(Stored data)
----------

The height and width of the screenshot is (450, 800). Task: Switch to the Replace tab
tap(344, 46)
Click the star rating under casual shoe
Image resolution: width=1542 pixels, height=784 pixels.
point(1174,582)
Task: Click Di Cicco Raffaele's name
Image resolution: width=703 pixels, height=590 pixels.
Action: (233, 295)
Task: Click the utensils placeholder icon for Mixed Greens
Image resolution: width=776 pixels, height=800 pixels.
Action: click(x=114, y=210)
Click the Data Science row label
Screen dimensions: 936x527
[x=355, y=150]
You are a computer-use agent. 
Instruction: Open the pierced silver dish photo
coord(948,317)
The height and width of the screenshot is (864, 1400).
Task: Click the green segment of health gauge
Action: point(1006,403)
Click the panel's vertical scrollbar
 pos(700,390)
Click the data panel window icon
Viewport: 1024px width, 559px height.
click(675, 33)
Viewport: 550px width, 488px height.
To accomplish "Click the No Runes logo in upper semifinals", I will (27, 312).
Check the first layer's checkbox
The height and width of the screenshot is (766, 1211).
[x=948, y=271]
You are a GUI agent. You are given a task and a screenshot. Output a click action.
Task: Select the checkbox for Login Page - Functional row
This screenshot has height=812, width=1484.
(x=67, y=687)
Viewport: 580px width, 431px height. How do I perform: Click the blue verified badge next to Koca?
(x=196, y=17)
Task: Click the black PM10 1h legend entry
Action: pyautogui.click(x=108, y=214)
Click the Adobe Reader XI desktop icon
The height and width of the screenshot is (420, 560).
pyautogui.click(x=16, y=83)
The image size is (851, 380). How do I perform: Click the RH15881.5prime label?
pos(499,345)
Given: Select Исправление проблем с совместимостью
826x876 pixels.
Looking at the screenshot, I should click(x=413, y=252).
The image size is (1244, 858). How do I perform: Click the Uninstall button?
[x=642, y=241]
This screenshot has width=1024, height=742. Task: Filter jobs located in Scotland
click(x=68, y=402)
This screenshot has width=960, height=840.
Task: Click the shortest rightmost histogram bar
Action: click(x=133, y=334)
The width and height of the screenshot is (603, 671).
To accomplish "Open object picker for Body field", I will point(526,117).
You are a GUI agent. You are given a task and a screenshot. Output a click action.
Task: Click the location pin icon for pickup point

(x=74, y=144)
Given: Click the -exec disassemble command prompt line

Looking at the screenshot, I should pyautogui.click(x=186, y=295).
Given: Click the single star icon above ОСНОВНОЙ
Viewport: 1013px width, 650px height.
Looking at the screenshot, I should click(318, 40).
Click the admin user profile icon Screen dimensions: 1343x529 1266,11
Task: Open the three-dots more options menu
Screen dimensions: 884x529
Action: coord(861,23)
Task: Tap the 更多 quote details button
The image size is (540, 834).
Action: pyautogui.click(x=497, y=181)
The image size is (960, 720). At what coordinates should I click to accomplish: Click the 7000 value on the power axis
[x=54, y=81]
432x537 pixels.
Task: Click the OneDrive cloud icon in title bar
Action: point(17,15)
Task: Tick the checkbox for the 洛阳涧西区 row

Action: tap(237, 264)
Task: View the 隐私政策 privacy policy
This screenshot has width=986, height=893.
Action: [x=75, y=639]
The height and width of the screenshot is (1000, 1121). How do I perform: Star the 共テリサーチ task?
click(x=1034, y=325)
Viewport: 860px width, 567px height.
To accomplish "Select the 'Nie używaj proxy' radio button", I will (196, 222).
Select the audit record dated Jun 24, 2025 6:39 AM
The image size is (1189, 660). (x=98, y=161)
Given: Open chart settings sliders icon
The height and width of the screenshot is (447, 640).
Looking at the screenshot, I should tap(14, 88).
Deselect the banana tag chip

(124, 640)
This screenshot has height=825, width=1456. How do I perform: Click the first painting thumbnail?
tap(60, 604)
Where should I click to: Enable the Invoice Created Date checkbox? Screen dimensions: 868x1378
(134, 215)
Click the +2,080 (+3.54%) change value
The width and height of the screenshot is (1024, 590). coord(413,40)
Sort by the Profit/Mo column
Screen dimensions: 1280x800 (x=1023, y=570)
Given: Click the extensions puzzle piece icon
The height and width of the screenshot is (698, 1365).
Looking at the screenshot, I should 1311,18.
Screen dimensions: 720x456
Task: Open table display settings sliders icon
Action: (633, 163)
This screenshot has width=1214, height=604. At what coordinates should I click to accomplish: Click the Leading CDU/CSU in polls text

----------

> _What you are asked to do_
Each record, from first to last, should be returned verbatim.

> _Response to this task_
The height and width of the screenshot is (450, 800). Task: Switch to the Replace tab
tap(344, 46)
Click the star rating under casual shoe
Image resolution: width=1542 pixels, height=784 pixels.
point(1174,582)
Task: Click Di Cicco Raffaele's name
Image resolution: width=703 pixels, height=590 pixels.
Action: (233, 295)
Task: Click the utensils placeholder icon for Mixed Greens
Image resolution: width=776 pixels, height=800 pixels.
Action: click(x=114, y=210)
Click the Data Science row label
Screen dimensions: 936x527
[x=355, y=150]
You are a computer-use agent. 
Instruction: Open the pierced silver dish photo
coord(948,317)
The height and width of the screenshot is (864, 1400).
Task: Click the green segment of health gauge
Action: point(1006,403)
Click the panel's vertical scrollbar
 pos(700,390)
Click the data panel window icon
Viewport: 1024px width, 559px height.
click(675, 33)
Viewport: 550px width, 488px height.
To accomplish "Click the No Runes logo in upper semifinals", I will (27, 312).
Check the first layer's checkbox
The height and width of the screenshot is (766, 1211).
[x=948, y=271]
You are a GUI agent. You are given a task and a screenshot. Output a click action.
Task: Select the checkbox for Login Page - Functional row
This screenshot has height=812, width=1484.
(x=67, y=687)
Viewport: 580px width, 431px height. How do I perform: Click the blue verified badge next to Koca?
(x=196, y=17)
Task: Click the black PM10 1h legend entry
Action: pyautogui.click(x=108, y=214)
Click the Adobe Reader XI desktop icon
The height and width of the screenshot is (420, 560).
pyautogui.click(x=16, y=83)
The image size is (851, 380). How do I perform: Click the RH15881.5prime label?
pos(499,345)
Given: Select Исправление проблем с совместимостью
826x876 pixels.
Looking at the screenshot, I should click(x=413, y=252).
The image size is (1244, 858). How do I perform: Click the Uninstall button?
[x=642, y=241]
This screenshot has width=1024, height=742. Task: Filter jobs located in Scotland
click(x=68, y=402)
This screenshot has width=960, height=840.
Task: Click the shortest rightmost histogram bar
Action: click(x=133, y=334)
The width and height of the screenshot is (603, 671).
To accomplish "Open object picker for Body field", I will point(526,117).
You are a GUI agent. You are given a task and a screenshot. Output a click action.
Task: Click the location pin icon for pickup point

(x=74, y=144)
Given: Click the -exec disassemble command prompt line

Looking at the screenshot, I should pyautogui.click(x=186, y=295).
Given: Click the single star icon above ОСНОВНОЙ
Viewport: 1013px width, 650px height.
Looking at the screenshot, I should click(318, 40).
Click the admin user profile icon Screen dimensions: 1343x529 1266,11
Task: Open the three-dots more options menu
Screen dimensions: 884x529
Action: coord(861,23)
Task: Tap the 更多 quote details button
The image size is (540, 834).
Action: pyautogui.click(x=497, y=181)
The image size is (960, 720). At what coordinates should I click to accomplish: Click the 7000 value on the power axis
[x=54, y=81]
432x537 pixels.
Task: Click the OneDrive cloud icon in title bar
Action: point(17,15)
Task: Tick the checkbox for the 洛阳涧西区 row

Action: tap(237, 264)
Task: View the 隐私政策 privacy policy
This screenshot has width=986, height=893.
Action: [x=75, y=639]
The height and width of the screenshot is (1000, 1121). How do I perform: Star the 共テリサーチ task?
click(x=1034, y=325)
Viewport: 860px width, 567px height.
To accomplish "Select the 'Nie używaj proxy' radio button", I will (196, 222).
Select the audit record dated Jun 24, 2025 6:39 AM
The image size is (1189, 660). (x=98, y=161)
Given: Open chart settings sliders icon
The height and width of the screenshot is (447, 640).
Looking at the screenshot, I should tap(14, 88).
Deselect the banana tag chip

(124, 640)
This screenshot has height=825, width=1456. How do I perform: Click the first painting thumbnail?
tap(60, 604)
Where should I click to: Enable the Invoice Created Date checkbox? Screen dimensions: 868x1378
(134, 215)
Click the +2,080 (+3.54%) change value
The width and height of the screenshot is (1024, 590). coord(413,40)
Sort by the Profit/Mo column
Screen dimensions: 1280x800 (x=1023, y=570)
Given: Click the extensions puzzle piece icon
The height and width of the screenshot is (698, 1365).
Looking at the screenshot, I should 1311,18.
Screen dimensions: 720x456
Task: Open table display settings sliders icon
Action: (633, 163)
This screenshot has width=1214, height=604. At what coordinates should I click to accomplish: Click the Leading CDU/CSU in polls text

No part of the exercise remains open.